2ème cas : éventration d'une laparotomie double sous-costale après cure de récidive de hernie ombilicale par renforcement prothétique ne prenant pas l'intégralité de la ligne blanche

      Il s'agit d'une patiente de 1933, opérée en 1987 d'une récidive de hernie ombilicale par renforcement prothétique.

      Quelques années plus tard, elle subit une intervention au niveau de l'estomac par incision double sous-costale.

      A l'anamnèse, la patiente est asymptomatique. En revanche, elle présente une volumineuse éventration double sous-costale de plus de 10 cm de diamètre, parfaitement réductible, et indolore à la palpation.

      Pour l'instant, vu l'absence de symptomatologie douloureuse, elle préfère l'abstention chirurgicale.


Leçon

  • Au total, nous avons mis en évidence une éventration de l'étage sus-ombilical de nouvelle localisation dans 3 cas décrits plus haut.

_LISTE DES TÂCHES_
[A] Recopiez le passage du texte fourni commençant par « 2ème cas : éventration » et se poursuivant jusqu'à « décrits plus haut. ».
[B] D'après le texte fourni, quel est le diamètre de l'éventration double sous-costale de la patiente ?
Les enregistrements proviennent d'une source distincte du texte fourni.

_SECTION DES DONNÉES_
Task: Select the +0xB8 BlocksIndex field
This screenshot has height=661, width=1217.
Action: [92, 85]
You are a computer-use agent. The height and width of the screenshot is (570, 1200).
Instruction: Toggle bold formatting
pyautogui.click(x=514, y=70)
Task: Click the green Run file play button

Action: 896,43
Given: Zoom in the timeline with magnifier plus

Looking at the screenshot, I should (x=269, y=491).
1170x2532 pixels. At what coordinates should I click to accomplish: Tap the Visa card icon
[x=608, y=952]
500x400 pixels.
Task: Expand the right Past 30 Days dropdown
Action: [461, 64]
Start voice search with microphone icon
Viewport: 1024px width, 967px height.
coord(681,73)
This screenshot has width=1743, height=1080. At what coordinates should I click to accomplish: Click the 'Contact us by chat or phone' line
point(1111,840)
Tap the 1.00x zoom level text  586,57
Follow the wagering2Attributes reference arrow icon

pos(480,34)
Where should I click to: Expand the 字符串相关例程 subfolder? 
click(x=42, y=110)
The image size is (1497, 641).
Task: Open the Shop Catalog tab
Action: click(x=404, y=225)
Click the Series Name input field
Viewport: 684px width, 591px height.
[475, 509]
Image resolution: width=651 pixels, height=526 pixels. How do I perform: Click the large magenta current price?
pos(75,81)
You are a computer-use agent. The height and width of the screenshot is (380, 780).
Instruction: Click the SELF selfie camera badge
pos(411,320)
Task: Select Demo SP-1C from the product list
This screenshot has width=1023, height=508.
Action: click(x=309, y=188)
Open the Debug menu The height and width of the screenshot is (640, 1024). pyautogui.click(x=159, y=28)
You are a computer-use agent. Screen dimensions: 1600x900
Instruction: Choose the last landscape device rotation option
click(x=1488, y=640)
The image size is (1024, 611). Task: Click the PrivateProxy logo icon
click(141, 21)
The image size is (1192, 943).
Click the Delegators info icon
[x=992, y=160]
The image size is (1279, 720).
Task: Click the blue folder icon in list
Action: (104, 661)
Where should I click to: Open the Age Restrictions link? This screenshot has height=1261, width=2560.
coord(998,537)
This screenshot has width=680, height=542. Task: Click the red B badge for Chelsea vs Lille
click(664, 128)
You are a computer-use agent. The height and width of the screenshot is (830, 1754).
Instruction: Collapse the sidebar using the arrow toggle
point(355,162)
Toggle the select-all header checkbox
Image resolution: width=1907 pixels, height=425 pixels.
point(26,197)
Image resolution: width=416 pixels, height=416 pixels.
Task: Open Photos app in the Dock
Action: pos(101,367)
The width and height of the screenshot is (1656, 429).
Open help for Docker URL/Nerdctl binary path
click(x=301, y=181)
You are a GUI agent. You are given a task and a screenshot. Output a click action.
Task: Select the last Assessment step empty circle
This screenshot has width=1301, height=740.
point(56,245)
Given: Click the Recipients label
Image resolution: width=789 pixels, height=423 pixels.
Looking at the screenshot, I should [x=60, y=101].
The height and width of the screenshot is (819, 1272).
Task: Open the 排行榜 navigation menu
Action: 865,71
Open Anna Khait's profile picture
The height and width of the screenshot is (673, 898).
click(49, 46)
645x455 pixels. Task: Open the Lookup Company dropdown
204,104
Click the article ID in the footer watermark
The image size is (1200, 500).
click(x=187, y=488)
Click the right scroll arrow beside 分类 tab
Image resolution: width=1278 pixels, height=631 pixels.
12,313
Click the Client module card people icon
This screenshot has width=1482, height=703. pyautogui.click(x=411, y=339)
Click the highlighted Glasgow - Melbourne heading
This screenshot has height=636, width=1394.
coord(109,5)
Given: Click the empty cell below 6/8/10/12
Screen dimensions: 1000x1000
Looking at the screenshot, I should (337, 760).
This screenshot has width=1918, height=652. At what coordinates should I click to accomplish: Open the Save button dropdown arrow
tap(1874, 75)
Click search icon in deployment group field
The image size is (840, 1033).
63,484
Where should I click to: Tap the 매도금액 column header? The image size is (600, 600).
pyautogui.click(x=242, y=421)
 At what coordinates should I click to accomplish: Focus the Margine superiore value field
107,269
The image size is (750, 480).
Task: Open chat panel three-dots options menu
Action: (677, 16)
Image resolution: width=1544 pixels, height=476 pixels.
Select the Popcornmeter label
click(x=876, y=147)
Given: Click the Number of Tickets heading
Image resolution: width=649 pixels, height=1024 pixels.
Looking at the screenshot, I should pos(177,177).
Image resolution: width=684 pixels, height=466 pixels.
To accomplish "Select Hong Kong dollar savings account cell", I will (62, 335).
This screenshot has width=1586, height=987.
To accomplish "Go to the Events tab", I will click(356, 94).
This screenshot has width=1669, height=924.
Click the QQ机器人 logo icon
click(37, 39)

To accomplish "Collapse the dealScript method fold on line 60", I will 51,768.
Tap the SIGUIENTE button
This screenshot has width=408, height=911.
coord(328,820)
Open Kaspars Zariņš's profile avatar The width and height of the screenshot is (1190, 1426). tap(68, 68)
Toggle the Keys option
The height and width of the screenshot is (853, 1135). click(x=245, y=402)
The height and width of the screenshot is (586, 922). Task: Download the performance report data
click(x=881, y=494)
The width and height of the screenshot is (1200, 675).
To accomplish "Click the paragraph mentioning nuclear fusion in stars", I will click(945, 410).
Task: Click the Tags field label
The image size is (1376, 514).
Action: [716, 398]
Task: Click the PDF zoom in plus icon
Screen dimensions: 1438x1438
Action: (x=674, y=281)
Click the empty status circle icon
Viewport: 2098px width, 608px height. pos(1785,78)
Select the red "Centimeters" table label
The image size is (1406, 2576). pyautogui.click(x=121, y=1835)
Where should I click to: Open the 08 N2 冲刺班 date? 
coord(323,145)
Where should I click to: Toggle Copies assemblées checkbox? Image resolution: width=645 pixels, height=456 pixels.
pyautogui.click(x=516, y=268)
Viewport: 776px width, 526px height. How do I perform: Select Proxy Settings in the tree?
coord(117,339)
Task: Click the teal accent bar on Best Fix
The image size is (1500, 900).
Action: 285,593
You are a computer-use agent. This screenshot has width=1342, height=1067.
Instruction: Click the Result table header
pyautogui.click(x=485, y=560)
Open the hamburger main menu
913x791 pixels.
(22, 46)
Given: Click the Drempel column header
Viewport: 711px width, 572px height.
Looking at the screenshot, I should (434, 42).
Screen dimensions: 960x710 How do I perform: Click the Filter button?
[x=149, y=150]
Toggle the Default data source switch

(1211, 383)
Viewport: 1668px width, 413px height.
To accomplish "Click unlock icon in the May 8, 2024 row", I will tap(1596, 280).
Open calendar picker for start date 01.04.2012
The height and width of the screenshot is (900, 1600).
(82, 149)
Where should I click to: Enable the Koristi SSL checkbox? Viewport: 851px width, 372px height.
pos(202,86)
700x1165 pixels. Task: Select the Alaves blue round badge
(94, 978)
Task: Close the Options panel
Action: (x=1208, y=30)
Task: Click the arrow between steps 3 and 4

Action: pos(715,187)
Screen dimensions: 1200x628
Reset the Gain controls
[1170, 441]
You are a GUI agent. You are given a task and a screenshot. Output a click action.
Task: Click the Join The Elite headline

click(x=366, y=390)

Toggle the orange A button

_RÉPONSES AUX EXERCICES_
[A]
2ème cas : éventration d'une laparotomie double sous-costale après cure de récidive de hernie ombilicale par renforcement prothétique ne prenant pas l'intégralité de la ligne blanche

      Il s'agit d'une patiente de 1933, opérée en 1987 d'une récidive de hernie ombilicale par renforcement prothétique.

      Quelques années plus tard, elle subit une intervention au niveau de l'estomac par incision double sous-costale.

      A l'anamnèse, la patiente est asymptomatique. En revanche, elle présente une volumineuse éventration double sous-costale de plus de 10 cm de diamètre, parfaitement réductible, et indolore à la palpation.

      Pour l'instant, vu l'absence de symptomatologie douloureuse, elle préfère l'abstention chirurgicale.


Leçon

  • Au total, nous avons mis en évidence une éventration de l'étage sus-ombilical de nouvelle localisation dans 3 cas décrits plus haut.

[B] Plus de 10 cm de diamètre.